[asdf-devel] Question about git

Pascal J. Bourguignon pjb at informatimago.com
Thu Jan 28 12:53:39 UTC 2010


On 2010/01/27, at 22:47 , Robert Goldman wrote:

> On 1/27/10 Jan 27 -3:36 PM, Samium Gromoff wrote:
>> From: Robert Goldman <rpgoldman at sift.info>
>>> On 1/27/10 Jan 27 -9:34 AM, Samium Gromoff wrote:
>>>> From: Robert Goldman <rpgoldman at sift.info>
>>>>> How are we supposed to be reasoning about the multiple git  
>>>>> repositories
>>>>> out there?
>>>>>
>>>>> I have been pulling from the master/public one and then working  
>>>>> locally.
>>>>>
>>>>> Fare works on his personal working copy.
>>>>>
>>>>> When I make a patch on mine, based on public, seems like I  
>>>>> sometimes end
>>>>> up with patches that Fare can't apply cleanly to his.
>>>>>
>>>>> How are we supposed to handle this?
>>>>
>>>> Well, there's no magic allowing to automatically compose changes  
>>>> that
>>>> were concurrently made in the same area -- you have to merge them
>>>> manually.
>>>>
>>>> Why wouldn't you work off the top of the Fare's tree?
>>>
>>> I dunno.  I guess I could.  But what's the point of having the  
>>> shared
>>> repo then?  Why shouldn't we just have Fare's tree with one  
>>> "released"
>>> and one "devel" branch?  Or why shouldn't Fare work on the shared  
>>> repo
>>> directly, but on a branch?  What are we gaining, besides  
>>> confusion, by
>>> having two repos?
>>
>> I guess it's just easier for him to commit to his tree, as well as it
>> simplifies testing for others -- they just pull from a different  
>> repository,
>> not having to care about switching the branch.
>
> I guess I still don't get it.  So now I have to have either two or  
> three
> remotes, right?  The canonical public repo, Fare's public repo, and
> possibly my own public repo, if I want to publish my own current  
> state.
>
> This seems like a Babel of states for me to track.  What's the  
> standard
> practice here?
>
> I bet there's a sort of standard operating procedure for doing this  
> kind
> of thing, but I'm not sure what that procedure is.
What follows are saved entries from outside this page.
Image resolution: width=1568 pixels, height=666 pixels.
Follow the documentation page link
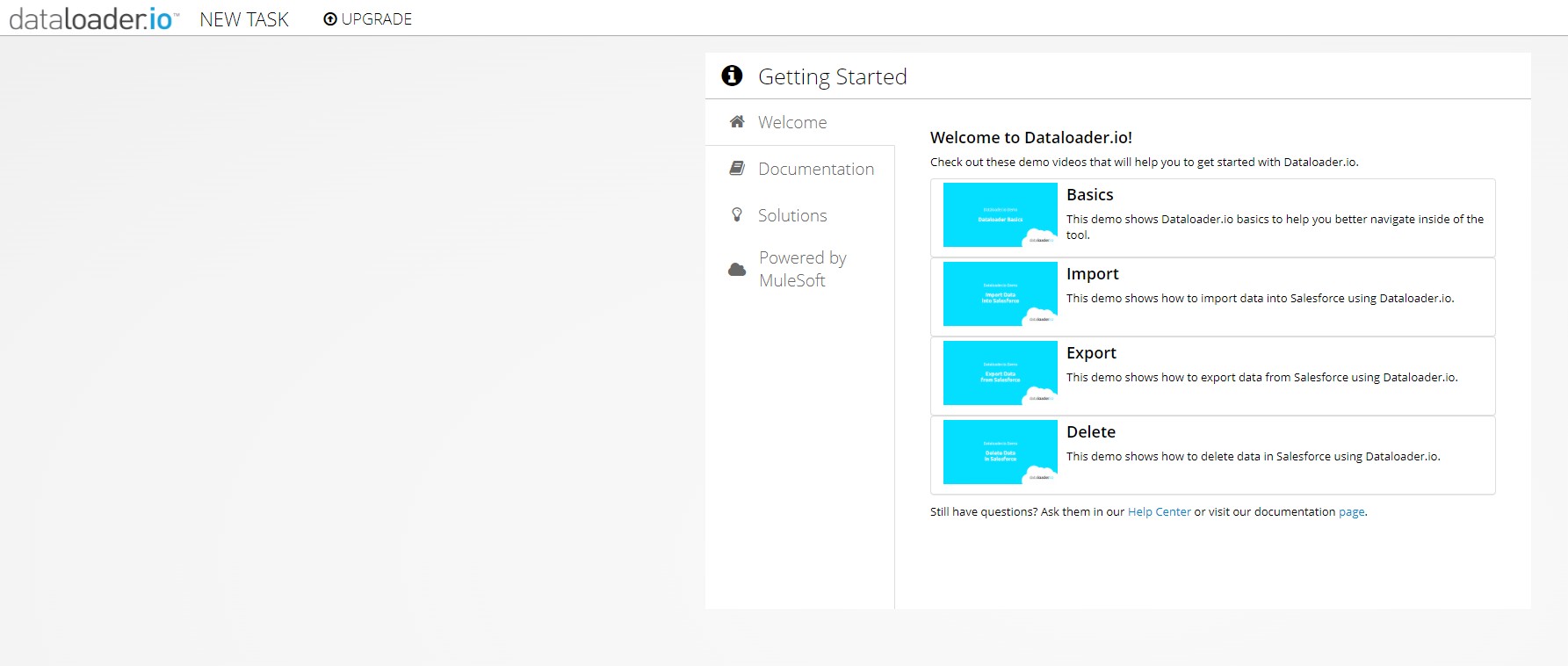(1351, 512)
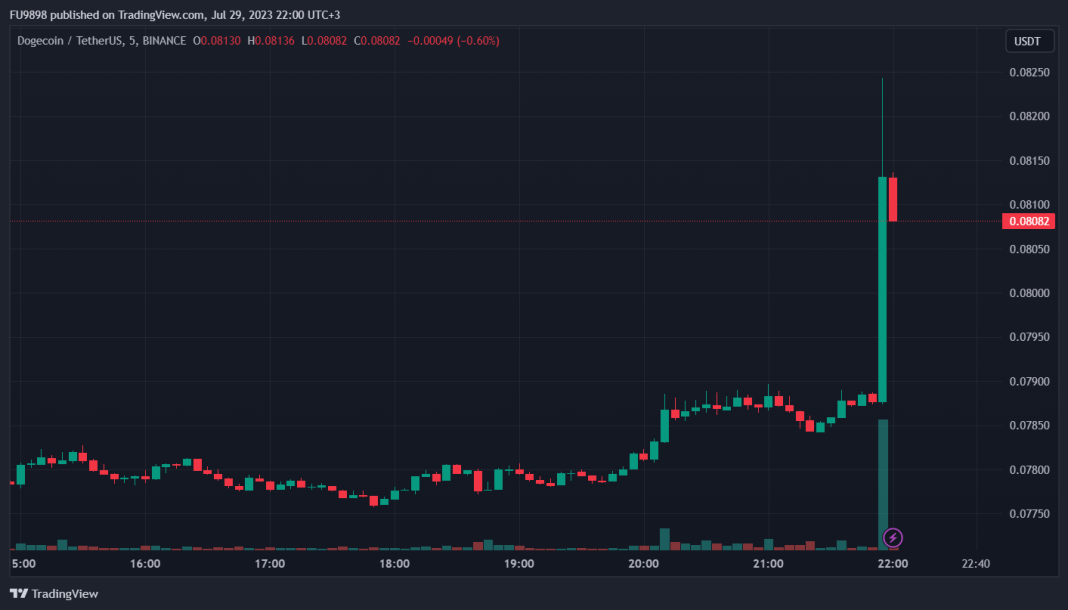Click the 0.08250 price scale label
The height and width of the screenshot is (610, 1068).
tap(1029, 72)
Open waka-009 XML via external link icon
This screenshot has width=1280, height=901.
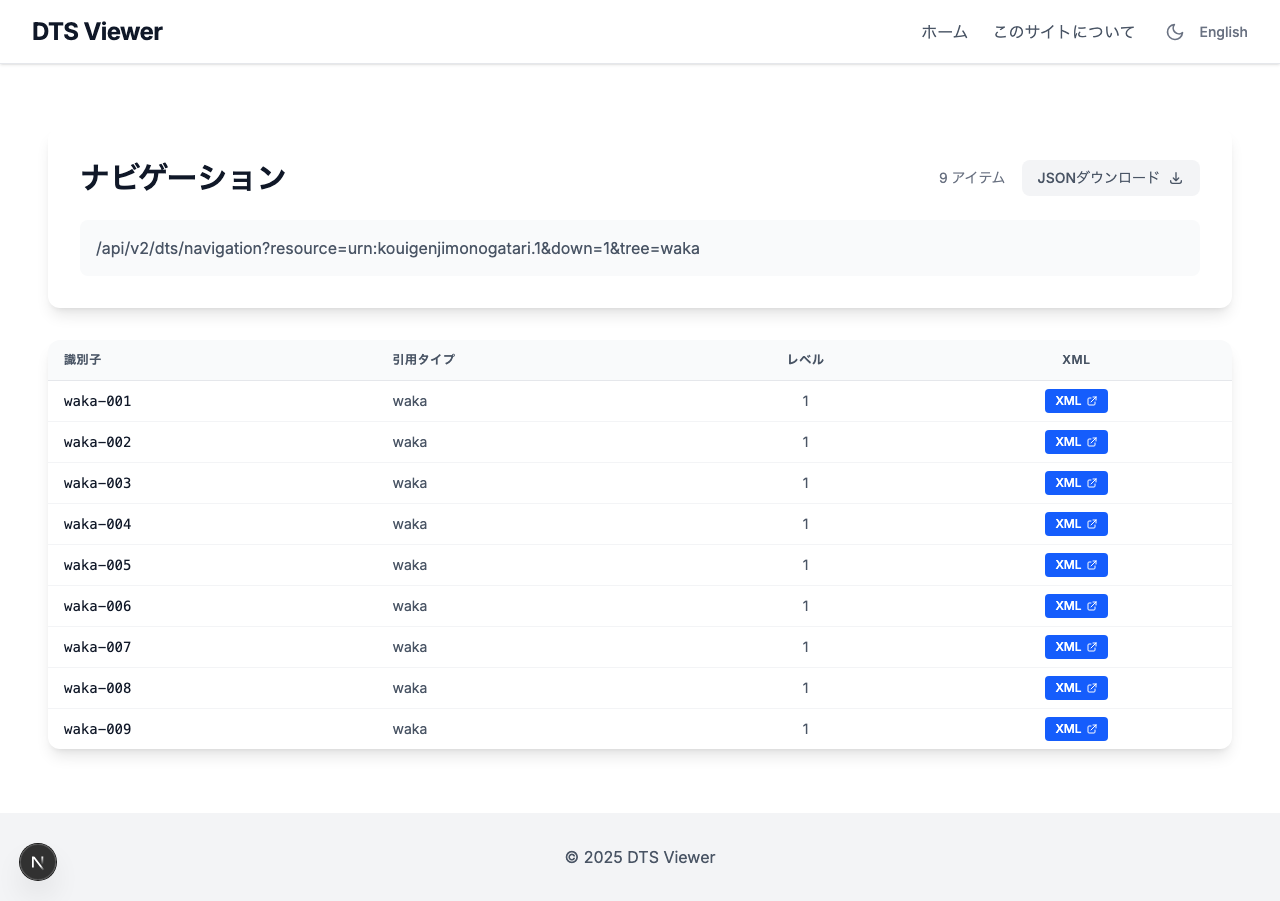[1092, 728]
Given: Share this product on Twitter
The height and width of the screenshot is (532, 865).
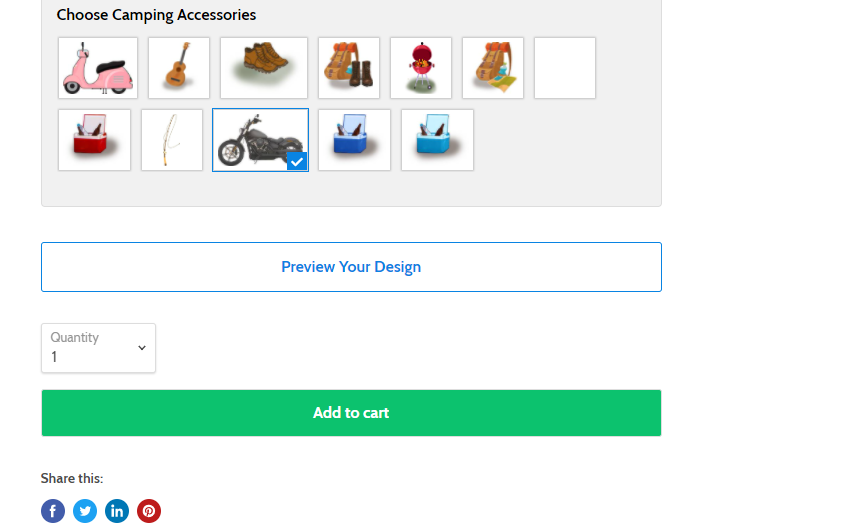Looking at the screenshot, I should 85,511.
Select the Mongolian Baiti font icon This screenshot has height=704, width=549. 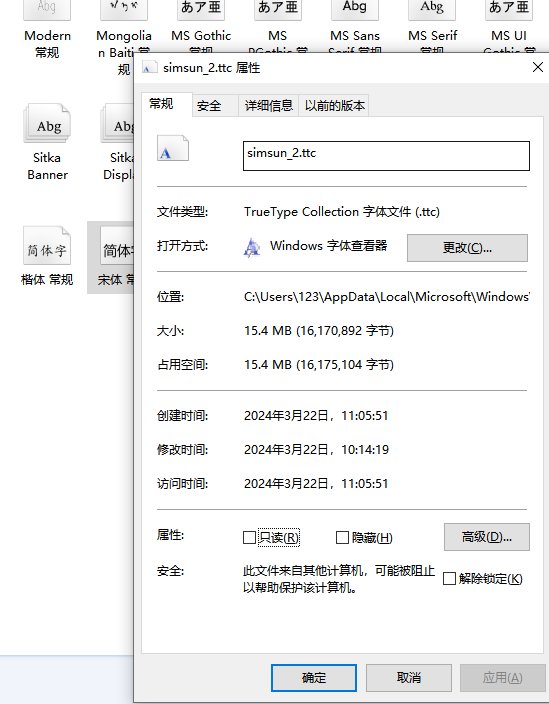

You can think of a repository as a sequence of patches.

Having different repositories is having different sequences of patches.
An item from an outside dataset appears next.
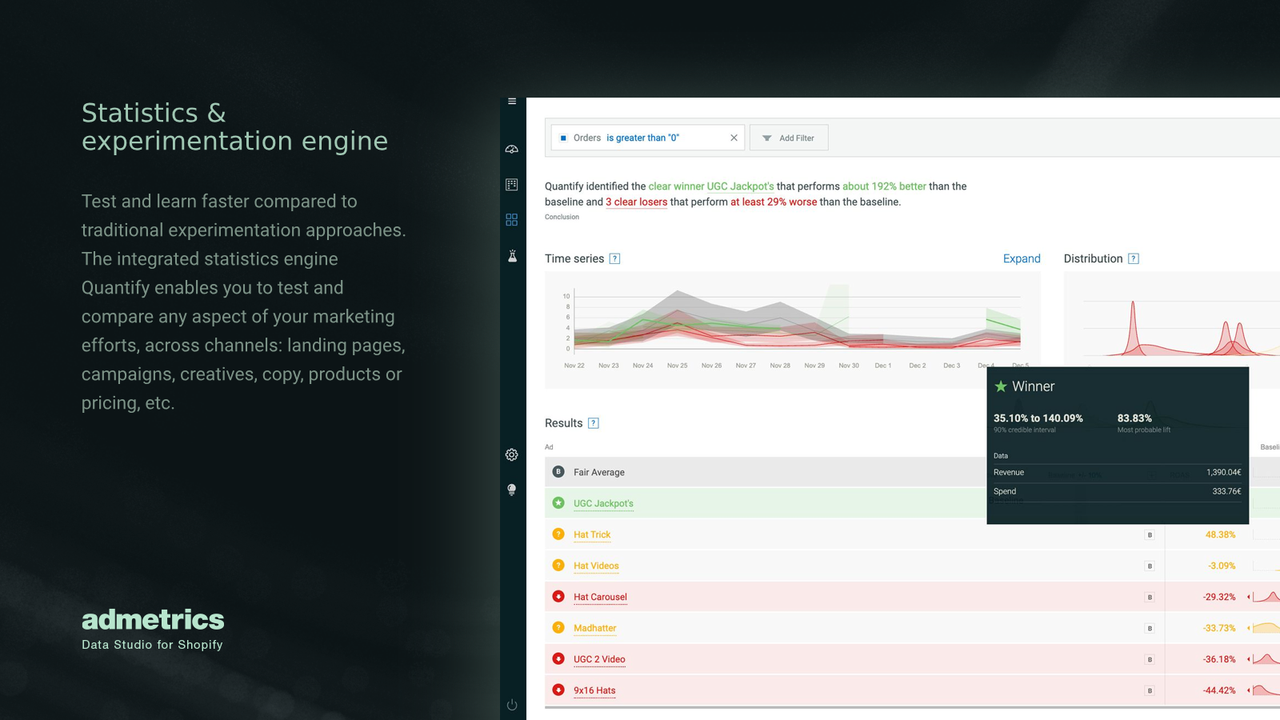Click the blue color square in the Orders filter chip
The image size is (1280, 720).
[x=562, y=137]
When you only have one repository, when you commit you have only one  
patch to merge, so it is usually trivial (ie. automatic) or easy to  
merge it in.

When you have several patches to commit, then things become more  
complex.  Notice that your successive patches are made against the  
sources patched by the previous ones.  If during the merge with the  
repository these previous patches had to be modified, the subsequent  
patches may have to be too.

So merging two repositories is more complex than working with only  
one, in the situations where the patches collide.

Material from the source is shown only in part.